Il est impossible que l’homme ne soit pas une partie de la Nature et ne puisse éprouver d’autres changements que ceux qui se peuvent connaître par sa seule nature et dont il est cause adéquate.
DÉMONSTRATION
La puissance par laquelle les choses singulières et conséquemment l’homme conservent leur être est la puissance même de Dieu ou de la Nature (Coroll. de la Prop. 24, p. I), non en tant qu’elle est infinie, mais en tant qu’elle peut s’expliquer par une essence humaine actuelle (Prop. 7, p. III). Donc la puissance de l’homme, en tant qu’elle s’explique par son essence actuelle est une partie de la puissance infinie, c’est-à-dire de l’essence (Prop. 34, p. I), de Dieu ou de la Nature : ce qui était le premier point. Si maintenant il était possible que l’homme pût n’éprouver d’autres changements que ceux qui se peuvent connaître par la seule nature de l’homme lui-même, il s’ensuivrait (Prop. 4 et 6, p. III) qu’il ne pourrait périr mais existerait toujours nécessairement ; et cela devrait suivre d’une cause dont la puissance fût finie ou infinie ; je veux dire ou bien de la seule puissance de l’homme, qui pourrait donc écarter de lui-même les autres changements pouvant venir de causes extérieures ; ou bien par la puissance infinie de la Nature dirigeant toutes les choses singulières de façon que l’homme pût éprouver ces changements seulement qui servent à sa conservation. Mais la première hypothèse est absurde (par la Proposition précédente dont la démonstration est universelle et peut être appliquée à toutes les choses singulières). Si donc il se pouvait que l’homme n’éprouvât d’autres changements que ceux qui se peuvent connaître par sa seule nature et conséquemment (comme nous venons de le montrer) existât toujours, cela devrait suivre de la puissance infinie de Dieu ; et en conséquence (Prop. 16, p. I), de la nécessité de la nature divine, en tant qu’elle est considérée comme affectée de l’idée d’un homme, devrait se déduire tout l’ordre de la Nature conçue sous les attributs de l’Étendue et de la Pensée. Il suivrait de là (Prop. 21, p. I) que l’homme serait infini, ce qui (par la première partie de cette démonstration) est absurde. Il est donc impossible que l’homme n’éprouve d’autres changements que ceux dont il est cause adéquate. C.Q.F.D. [*]

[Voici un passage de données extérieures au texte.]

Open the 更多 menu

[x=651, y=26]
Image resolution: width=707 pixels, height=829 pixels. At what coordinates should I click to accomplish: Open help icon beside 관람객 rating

Fieri non potest ut homo non sit Naturæ pars et ut nullas possit pati mutationes nisi quæ per solam suam naturam possint intelligi quarumque adæquata sit causa.
DEMONSTRATIO :
Potentia qua res singulares et consequenter homo suum esse conservat, est ipsa Dei sive Naturæ potentia (per corollarium propositionis 24 partis I) non quatenus infinita est sed quatenus per humanam actualem essentiam explicari potest (per propositionem 7 partis III). Potentia itaque hominis quatenus per ipsius actualem essentiam explicatur, pars est infinitæ Dei seu Naturæ potentiæ hoc est (per propositionem 34 partis I) essentiæ, quod erat primum. Deinde si fieri posset ut homo nullas posset pati mutationes nisi quæ per solam ipsius hominis naturam possint intelligi, sequeretur (per propositiones 4 et 6 partis III) ut non posset perire sed ut semper necessario existeret atque hoc sequi deberet ex causa cujus potentia finita aut infinita sit nempe vel ex sola hominis potentia, qui scilicet potis esset ut a se removeret reliquas mutationes quæ a causis externis oriri possent vel infinita Naturæ potentia a qua omnia singularia ita dirigerentur ut homo nullas alias posset pati mutationes nisi quæ ipsius conservationi inserviunt. At primum (per propositionem præcedentem cujus demonstratio universalis est et ad omnes res singulares applicari potest) est absurdum ; ergo si fieri posset ut homo nullas pateretur mutationes nisi quæ per solam ipsius hominis naturam possent intelligi et consequenter (sicut jam ostendimus) ut semper necessario existeret, id sequi deberet ex Dei infinita potentia et consequenter (per propositionem 16 partis I) ex necessitate divinæ naturæ quatenus alicujus hominis idea affectus consideratur, totius Naturæ ordo quatenus ipsa sub extensionis et cogitationis attributis concipitur, deduci deberet atque adeo (per propositionem 21 partis I) sequeretur ut homo esset infinitus, quod (per I partem hujus demonstrationis) est absurdum. Fieri itaque nequit ut homo nullas alias patiatur mutationes nisi quarum ipse adæquata sit causa. Q.E.D.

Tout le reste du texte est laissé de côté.